With a more improved 126C2 car, Ferrari entered the 1982 season with huge optimism. It turned out that the optimism was with reason - Ferrari won the Constructors’ championship title. Sadly, without Villeneuve. Gilles finished second at Imola after a bit confusing team orders. He was in the lead and slowed down, but in the last corner his teammate, Didier Pironi overtook Villeneuve and won the race, leaving Gilles furious. He was feeling betrayed and resolute to bounce back at the following race at Zolder.
Horrible crash at Zolder
During the qualifying session, Villeneuve struggled a bit, but on the final lap, he was desperately aggressive in an attempt to achieve better results. As he was trying to overtake Jochen Mass, Villeneuve’s car hit the back of Mass’ car at the speed of over 200 km/h. The impact of the crash was huge and the car was launched into the air, flying more than 100 m. After falling to the ground, Villeneuve was thrown for further 50 m into a catch fence, losing his famous helmet. He was still alive and he received medical help very fast. The poor driver was airlifted to the hospital, and although the doctors did everything to save his life, he died that evening.
In the Formula One world, the 8th of May, 1982 is remembered as a day when one of the most iconic drivers in the history lost his life.

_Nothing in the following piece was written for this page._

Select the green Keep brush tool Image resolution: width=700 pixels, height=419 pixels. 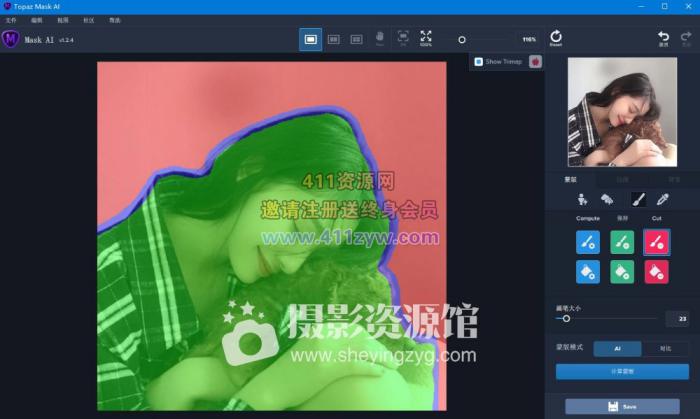[622, 241]
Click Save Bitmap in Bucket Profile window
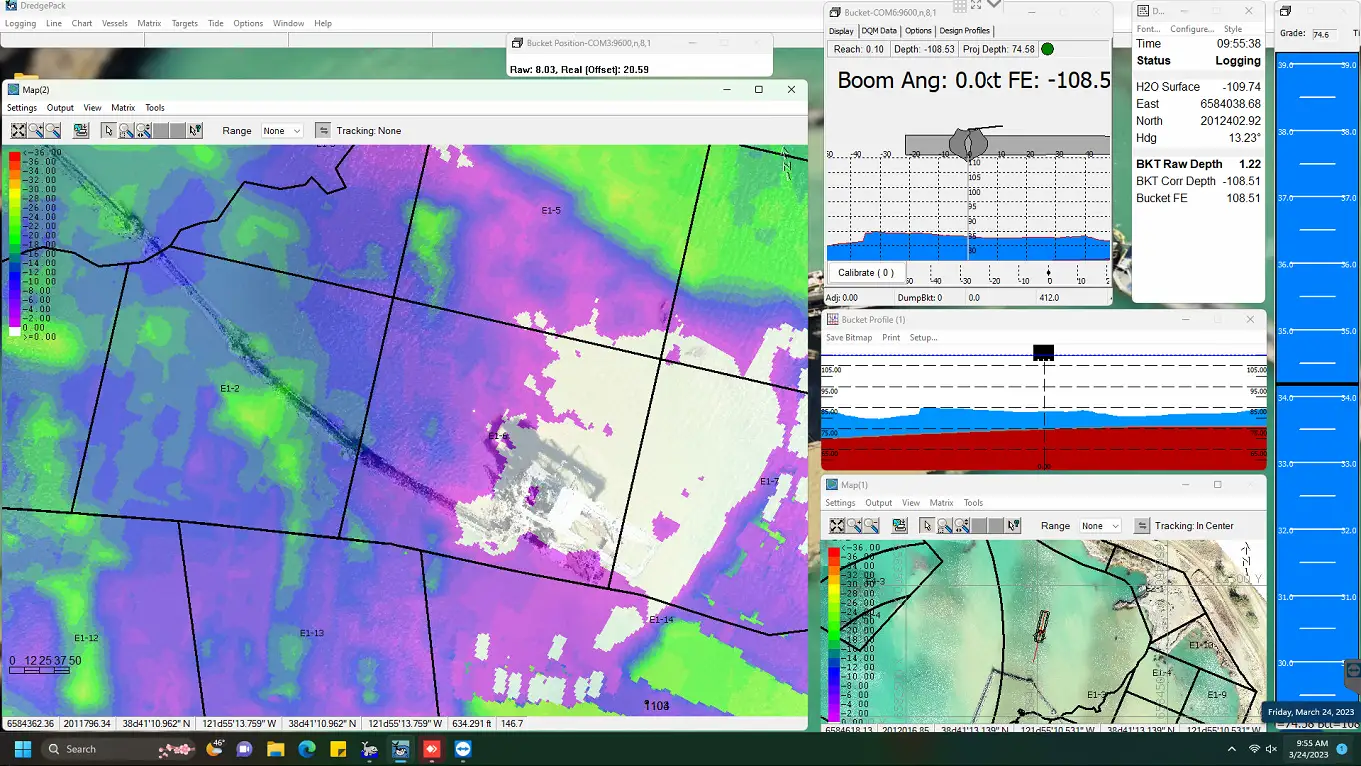Viewport: 1361px width, 766px height. click(x=848, y=338)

Video - Gilles Villeneuve's fatal crash at Zolder Circuit, 1982 F1 Belgium Grand Prix
Daredevil on the track, genuine man out of it
Many were sad after Gilles’ death, but almost nobody was surprised, knowing that his driving style which was once described by Niki Lauda as 'devilish'. Probably the best example of Gilles Villeneuve’s approach to racing is from Watkins Glen, when on a soaked track during the qualifying session, he set a lap time 11 seconds faster than anybody else.

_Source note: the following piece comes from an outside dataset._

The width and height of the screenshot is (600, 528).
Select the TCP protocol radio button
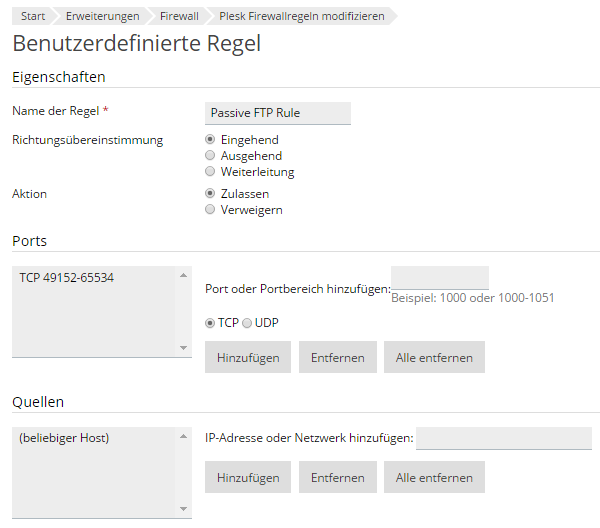[x=210, y=323]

His colleagues described Villeneuve as the fastest racer ever, also saying that he was a genuine and sincere man, despite his daredevil habits on the track. Gilles Villeneuve was buried in Berthierville, the town where he grew up, and the corner at Zolder circuit where Villeneuve crashed was named after him. Grad Prix circuit in Montreal was also renamed after his death.
Too bad he never lived long enough to see his son Jacques become the Formula 1 World champion in 1997, driving for Williams-Renault team. He definitely would be proud.